[Problem to work on]:
Copy out the following lines word for word.

[Rows]:
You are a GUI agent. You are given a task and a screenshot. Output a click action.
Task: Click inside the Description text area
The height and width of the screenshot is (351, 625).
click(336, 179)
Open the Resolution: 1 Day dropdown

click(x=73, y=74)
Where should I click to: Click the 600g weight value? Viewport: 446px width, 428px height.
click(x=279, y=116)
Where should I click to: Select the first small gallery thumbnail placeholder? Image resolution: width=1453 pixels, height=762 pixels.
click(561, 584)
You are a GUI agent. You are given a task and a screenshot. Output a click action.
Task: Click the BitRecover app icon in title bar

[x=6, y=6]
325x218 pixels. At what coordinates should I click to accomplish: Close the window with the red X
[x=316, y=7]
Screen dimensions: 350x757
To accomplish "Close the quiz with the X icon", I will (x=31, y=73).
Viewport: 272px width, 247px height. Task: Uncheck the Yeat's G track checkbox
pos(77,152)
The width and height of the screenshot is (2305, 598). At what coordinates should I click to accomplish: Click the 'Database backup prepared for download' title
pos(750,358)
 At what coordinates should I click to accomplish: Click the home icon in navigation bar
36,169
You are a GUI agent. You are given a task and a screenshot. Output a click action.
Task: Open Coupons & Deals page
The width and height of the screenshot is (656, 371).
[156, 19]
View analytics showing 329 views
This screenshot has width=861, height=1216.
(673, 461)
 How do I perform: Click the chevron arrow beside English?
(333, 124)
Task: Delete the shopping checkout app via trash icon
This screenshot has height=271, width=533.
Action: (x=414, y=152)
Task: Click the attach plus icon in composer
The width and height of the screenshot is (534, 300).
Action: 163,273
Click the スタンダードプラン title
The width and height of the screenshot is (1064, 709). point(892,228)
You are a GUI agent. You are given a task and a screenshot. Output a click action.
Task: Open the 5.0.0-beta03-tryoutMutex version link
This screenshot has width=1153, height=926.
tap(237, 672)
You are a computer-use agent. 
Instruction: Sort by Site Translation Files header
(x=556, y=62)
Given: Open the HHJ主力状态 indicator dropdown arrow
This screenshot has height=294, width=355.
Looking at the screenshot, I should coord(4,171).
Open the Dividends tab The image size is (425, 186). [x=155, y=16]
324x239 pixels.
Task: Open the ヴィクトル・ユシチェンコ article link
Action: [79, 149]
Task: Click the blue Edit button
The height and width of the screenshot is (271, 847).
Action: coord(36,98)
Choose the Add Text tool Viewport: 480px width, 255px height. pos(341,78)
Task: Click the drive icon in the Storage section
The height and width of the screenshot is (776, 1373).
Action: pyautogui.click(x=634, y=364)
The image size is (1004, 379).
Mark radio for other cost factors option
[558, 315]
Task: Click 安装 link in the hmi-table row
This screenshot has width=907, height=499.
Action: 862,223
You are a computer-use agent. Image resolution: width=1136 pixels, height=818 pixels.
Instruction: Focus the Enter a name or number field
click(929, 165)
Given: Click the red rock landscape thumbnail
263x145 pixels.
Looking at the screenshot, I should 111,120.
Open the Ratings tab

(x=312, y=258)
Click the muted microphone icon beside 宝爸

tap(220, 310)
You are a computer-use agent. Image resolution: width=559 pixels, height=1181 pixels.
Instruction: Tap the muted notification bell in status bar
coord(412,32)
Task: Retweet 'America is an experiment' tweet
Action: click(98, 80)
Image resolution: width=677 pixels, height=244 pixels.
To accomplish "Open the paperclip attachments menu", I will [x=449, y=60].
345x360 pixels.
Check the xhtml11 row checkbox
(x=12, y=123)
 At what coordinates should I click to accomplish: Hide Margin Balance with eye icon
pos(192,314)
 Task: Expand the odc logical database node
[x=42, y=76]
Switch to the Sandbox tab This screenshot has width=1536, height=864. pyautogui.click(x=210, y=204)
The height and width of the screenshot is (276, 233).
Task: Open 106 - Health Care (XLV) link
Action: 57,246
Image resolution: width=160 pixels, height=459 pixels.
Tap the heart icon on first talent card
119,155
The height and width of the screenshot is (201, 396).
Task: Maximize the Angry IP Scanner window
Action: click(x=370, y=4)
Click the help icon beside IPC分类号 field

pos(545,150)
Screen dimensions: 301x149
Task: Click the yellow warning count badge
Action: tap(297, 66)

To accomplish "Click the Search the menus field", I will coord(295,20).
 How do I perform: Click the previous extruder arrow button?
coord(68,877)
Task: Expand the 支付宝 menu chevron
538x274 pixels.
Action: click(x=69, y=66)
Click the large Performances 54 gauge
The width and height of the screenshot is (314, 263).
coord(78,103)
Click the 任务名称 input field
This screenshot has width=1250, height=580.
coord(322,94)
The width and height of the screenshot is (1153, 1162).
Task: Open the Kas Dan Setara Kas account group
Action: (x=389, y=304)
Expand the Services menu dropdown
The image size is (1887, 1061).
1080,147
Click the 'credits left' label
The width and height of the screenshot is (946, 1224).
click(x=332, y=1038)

[Solution]:
You are a GUI agent. You are given a task and a screenshot. Output a click action.
Task: Click inside the Description text area
The height and width of the screenshot is (351, 625).
click(336, 179)
Open the Resolution: 1 Day dropdown

click(x=73, y=74)
Where should I click to: Click the 600g weight value? Viewport: 446px width, 428px height.
click(x=279, y=116)
Where should I click to: Select the first small gallery thumbnail placeholder? Image resolution: width=1453 pixels, height=762 pixels.
click(561, 584)
You are a GUI agent. You are given a task and a screenshot. Output a click action.
Task: Click the BitRecover app icon in title bar

[x=6, y=6]
325x218 pixels. At what coordinates should I click to accomplish: Close the window with the red X
[x=316, y=7]
Screen dimensions: 350x757
To accomplish "Close the quiz with the X icon", I will (x=31, y=73).
Viewport: 272px width, 247px height. Task: Uncheck the Yeat's G track checkbox
pos(77,152)
The width and height of the screenshot is (2305, 598). At what coordinates should I click to accomplish: Click the 'Database backup prepared for download' title
pos(750,358)
 At what coordinates should I click to accomplish: Click the home icon in navigation bar
36,169
You are a GUI agent. You are given a task and a screenshot. Output a click action.
Task: Open Coupons & Deals page
The width and height of the screenshot is (656, 371).
[156, 19]
View analytics showing 329 views
This screenshot has width=861, height=1216.
(673, 461)
 How do I perform: Click the chevron arrow beside English?
(333, 124)
Task: Delete the shopping checkout app via trash icon
This screenshot has height=271, width=533.
Action: (x=414, y=152)
Task: Click the attach plus icon in composer
The width and height of the screenshot is (534, 300).
Action: 163,273
Click the スタンダードプラン title
The width and height of the screenshot is (1064, 709). point(892,228)
You are a GUI agent. You are given a task and a screenshot. Output a click action.
Task: Open the 5.0.0-beta03-tryoutMutex version link
This screenshot has width=1153, height=926.
tap(237, 672)
You are a computer-use agent. 
Instruction: Sort by Site Translation Files header
(x=556, y=62)
Given: Open the HHJ主力状态 indicator dropdown arrow
This screenshot has height=294, width=355.
Looking at the screenshot, I should coord(4,171).
Open the Dividends tab The image size is (425, 186). [x=155, y=16]
324x239 pixels.
Task: Open the ヴィクトル・ユシチェンコ article link
Action: [79, 149]
Task: Click the blue Edit button
The height and width of the screenshot is (271, 847).
Action: coord(36,98)
Choose the Add Text tool Viewport: 480px width, 255px height. pos(341,78)
Task: Click the drive icon in the Storage section
The height and width of the screenshot is (776, 1373).
Action: pyautogui.click(x=634, y=364)
The image size is (1004, 379).
Mark radio for other cost factors option
[558, 315]
Task: Click 安装 link in the hmi-table row
This screenshot has width=907, height=499.
Action: 862,223
You are a computer-use agent. Image resolution: width=1136 pixels, height=818 pixels.
Instruction: Focus the Enter a name or number field
click(929, 165)
Given: Click the red rock landscape thumbnail
263x145 pixels.
Looking at the screenshot, I should 111,120.
Open the Ratings tab

(x=312, y=258)
Click the muted microphone icon beside 宝爸

tap(220, 310)
You are a computer-use agent. Image resolution: width=559 pixels, height=1181 pixels.
Instruction: Tap the muted notification bell in status bar
coord(412,32)
Task: Retweet 'America is an experiment' tweet
Action: click(98, 80)
Image resolution: width=677 pixels, height=244 pixels.
To accomplish "Open the paperclip attachments menu", I will [x=449, y=60].
345x360 pixels.
Check the xhtml11 row checkbox
(x=12, y=123)
 At what coordinates should I click to accomplish: Hide Margin Balance with eye icon
pos(192,314)
 Task: Expand the odc logical database node
[x=42, y=76]
Switch to the Sandbox tab This screenshot has width=1536, height=864. pyautogui.click(x=210, y=204)
The height and width of the screenshot is (276, 233).
Task: Open 106 - Health Care (XLV) link
Action: 57,246
Image resolution: width=160 pixels, height=459 pixels.
Tap the heart icon on first talent card
119,155
The height and width of the screenshot is (201, 396).
Task: Maximize the Angry IP Scanner window
Action: click(x=370, y=4)
Click the help icon beside IPC分类号 field

pos(545,150)
Screen dimensions: 301x149
Task: Click the yellow warning count badge
Action: tap(297, 66)

To accomplish "Click the Search the menus field", I will coord(295,20).
 How do I perform: Click the previous extruder arrow button?
coord(68,877)
Task: Expand the 支付宝 menu chevron
538x274 pixels.
Action: click(x=69, y=66)
Click the large Performances 54 gauge
The width and height of the screenshot is (314, 263).
coord(78,103)
Click the 任务名称 input field
This screenshot has width=1250, height=580.
coord(322,94)
The width and height of the screenshot is (1153, 1162).
Task: Open the Kas Dan Setara Kas account group
Action: (x=389, y=304)
Expand the Services menu dropdown
The image size is (1887, 1061).
1080,147
Click the 'credits left' label
The width and height of the screenshot is (946, 1224).
click(x=332, y=1038)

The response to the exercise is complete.